The Emotion Whisperer is a subtle tool that can prompt the visually impaired with the body language they’re otherwise missing out on. It comes with a pair of camera glasses that sends images of conversation partners to an emotion recognition app.
Simon Dogger lost his sight in the second year of his school career at the Design Academy Eindhoven. After a five year medical rehabilitation period Simon decided to finish his bachelor in design and returned to Eindhoven. Simon got granted funds in order to hire alumni, known as the Dogger Collectief, that guide, conceptualize, and execute designs for him. This collective started in 2014, in the spring of 2017 Simon graduated with a Bachelor in Design.
The Emotion Whisperer is Simon’s graduation project for his bachelor’s degree. Inspired by Simon’s Mood Colors app, an entry in a contest organized by Orange Telecom, this 6 month long project received several awards including the René Smeets Price and the iF Design Talent Award 2017. By using facial recognition software expressions are analyzed and translated into a sensory signal. The connected handheld device sends out a specific vibration and thereby signaling the user of the body language of their conversation partner.
Simon spent a considerable amount of time on the interaction design of the app and what he called the “sound interface.” Using Apple’s speech to text function as a guiding framework, Simon made sure that starting from the beginning the Dogger Collective included the guidelines of this sound interface. This would make sure that the app would be effective to operate without the need of adjustments later on in the process.
To make the app as user friendly as possible for its target audience Simon constructed the following priorities:
- Minimize the amount of components
- Minimize the length of the sentences and distill their content
- The position of the components
- The physical interaction with the app (swipe, open, activate)

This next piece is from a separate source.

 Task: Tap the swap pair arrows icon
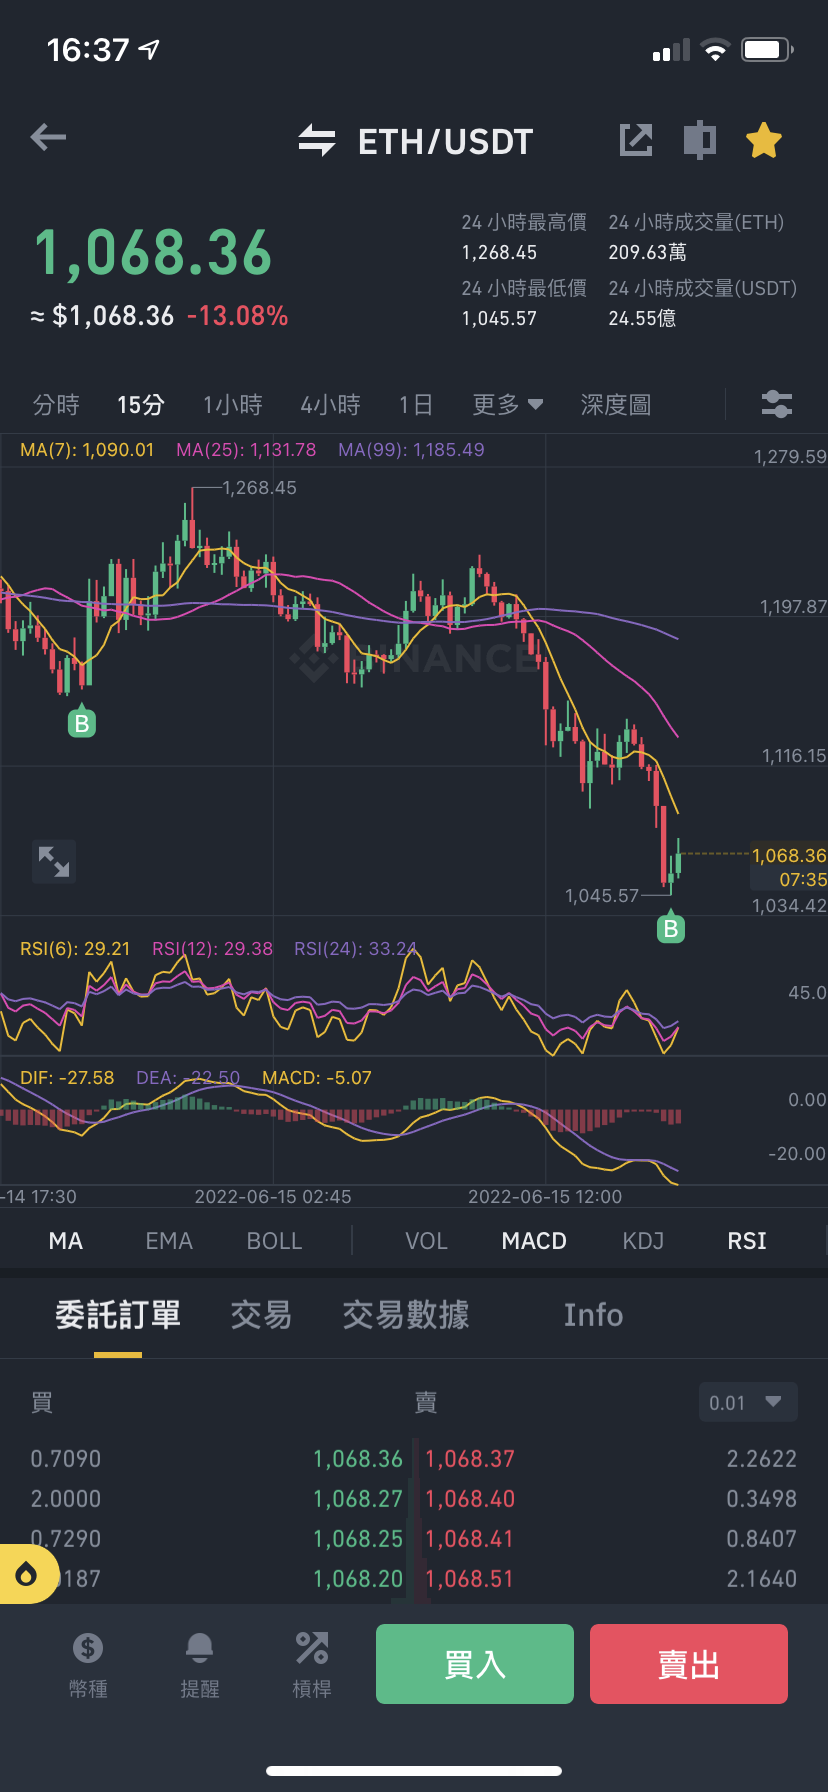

Simon envisioned that facial expressions could be measured on a scale from 0 to 100. Taking happiness as an example that scale would look somewhat like this:
- 0 = neutral
- 20 = a starting smile
- 70 = laughter
- 100 = ROFL
Ultimately this dynamic scale needs to be translated to the haptic feedback of the handheld device. However, current facial recognition software is at the moment not powerful enough to recognize the intensity of someone's emotion and place it on a scale. Simon therefor translated the recognition of emotions into a true/false statement. Almost comparable with a with a boolean variable. A true return would prompt the device to give of the haptic feedback.
At the time that Simon started his graduation project I moved to Seattle to pursue my master’s degree at the University of Washington. Due to this move my involvement in this project consisted of an advising role on the interaction components.
As an iPhone owner Simon has the most experience with the accessibility features of Apple. We discussed what he thought worked well with the VoiceOver function and where he believed the interaction lacked a good experience. Due to the absence of visual feedback, getting “lost” in an app seemed to be the biggest problem when using applications not designed with visually-impaired users in mind.
We examined Siri as a function, being able to command a phone to take certain action instead of taking that action yourself seemed like the most logical way to go. However, Siri was not activated in the Netherlands at the start of this project so the explanation of a VUI left a lot to imagination. Due to the lack of experience in interacting with a VUI a more traditional path was chosen.
Simon had played with the idea of communicating facial expressions before starting this project in December 2016. Because of this he made videos explaining how he believed an app could stay as usable as possible without the user getting lost due to the lack of visual guidance. These videos were helpful to discuss together what features from this videos could be materialized into companion app of the Emotion Whisperer.